=== What the exercise asks ===
Update the rows below so that every "Click" becomes "Tap", with everything else unchanged. Leave the pictures out of your answer.

── Data shown ──

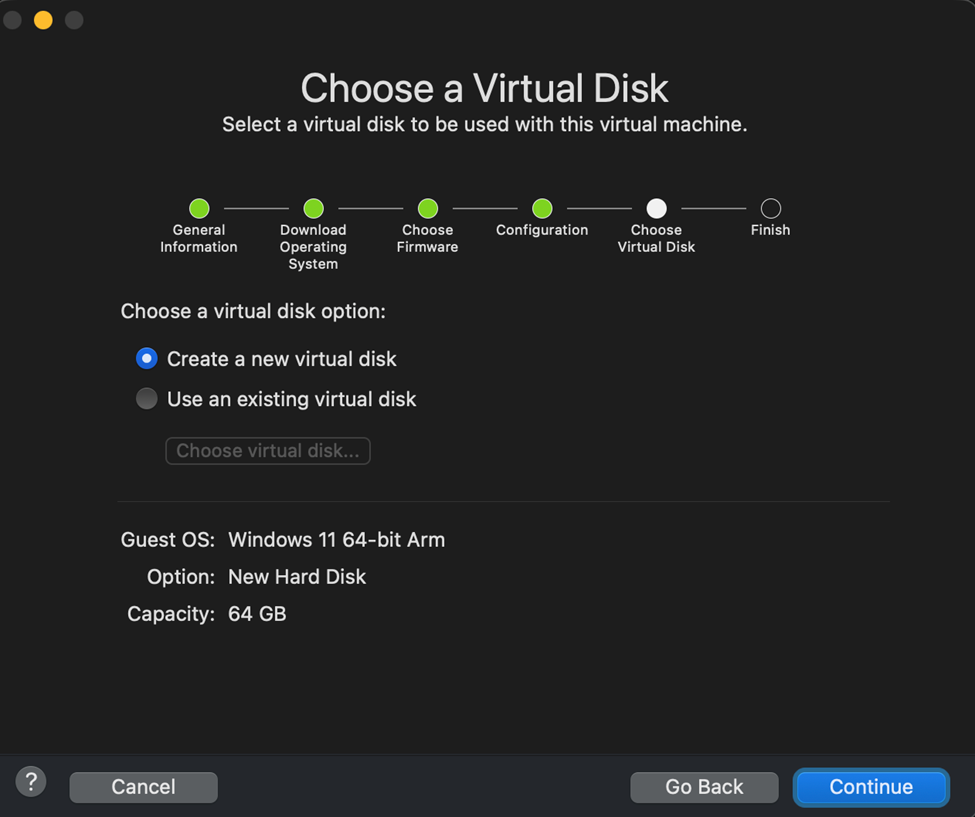Image resolution: width=975 pixels, height=817 pixels.
Task: Select "Use an existing virtual disk" radio button
Action: (147, 399)
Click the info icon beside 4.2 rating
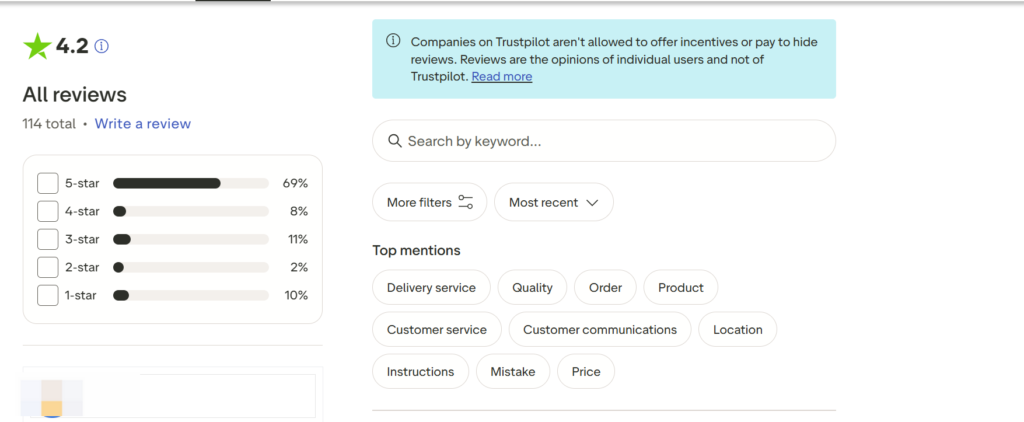Viewport: 1024px width, 422px height. (101, 46)
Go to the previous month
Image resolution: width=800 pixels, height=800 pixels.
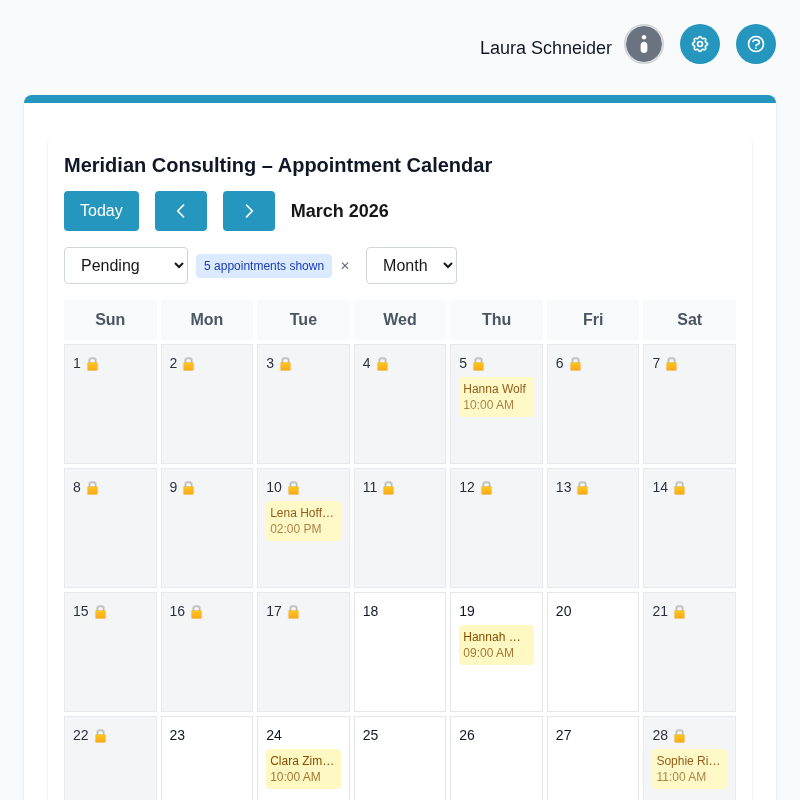(x=181, y=211)

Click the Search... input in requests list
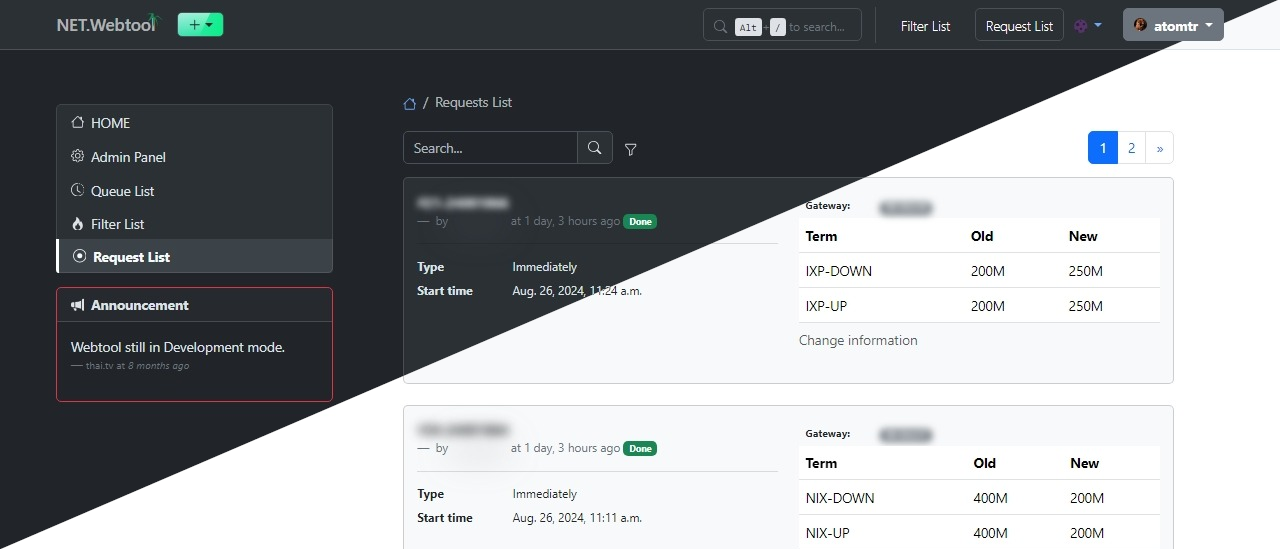pos(490,148)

───

=== Written answer ===
Image resolution: width=975 pixels, height=817 pixels.
Task: Select "Use an existing virtual disk" radio button
Action: (147, 399)
Tap the info icon beside 4.2 rating
Viewport: 1024px width, 422px height. (101, 46)
Go to the previous month
Image resolution: width=800 pixels, height=800 pixels.
(x=181, y=211)

Tap the Search... input in requests list
pos(490,148)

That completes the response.